But his features, apparently so ancient and so candid, beamed with gratification.
That day Peter had fetched his bicycle in the morning and with all the stormy, stubborn insistence of which he was capable on occasion, demanded to be taken riding. He knew to a second the time appointed for his outing but he felt a sudden desire to go at once. It was one of his whims, and Eliza found no good reason not to grant it. The sky was clear and blue, the air was motionless, the sun warm, almost hot. As the sparkling cascade of the sprinkler passed by, a fresh smell arose from the grass and flowers.
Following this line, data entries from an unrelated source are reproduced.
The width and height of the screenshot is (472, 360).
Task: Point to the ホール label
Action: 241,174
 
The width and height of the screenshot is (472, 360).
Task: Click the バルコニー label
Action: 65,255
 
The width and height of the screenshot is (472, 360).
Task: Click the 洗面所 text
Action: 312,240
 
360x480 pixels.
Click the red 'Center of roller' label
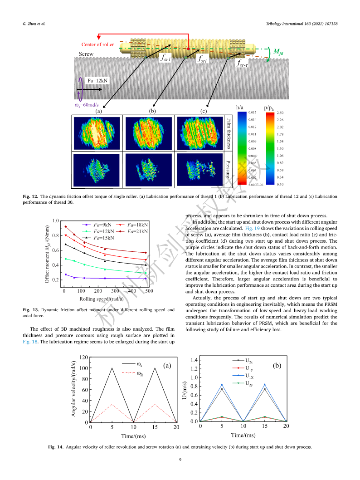pyautogui.click(x=97, y=44)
Presently he removed his hand from Eliza’s shoulder, his feet pedaled faster, and he was off.
Suddenly he stopped and sprang to the ground. Flinging the bicycle down carelessly, he hurried to a cage.
Eliza walked faster.
A stag had noticed the monkey riding a bicycle and had come bounding up in alarm to the wire fence. A big red stag whose huge dark-brown antlers were tipped with shiny white.
Peter saw the menacing, onrushing stag. This unfamiliar sight made him desert his bicycle and forget everything else. His curiosity was at fever pitch. In a flash he had rushed to the cage.
The stag too was curious, not to say suspicious.
When Peter inserted his arm through the wire to stroke or to seize the stranger, the stag lowered his head with a sudden twist, and a hard blow from one of his antlers caught the chimpanzee’s limb.
Peter quickly drew back. That hurt! For a second he was dumbfounded with pain and surprise. Then his anger blazed up.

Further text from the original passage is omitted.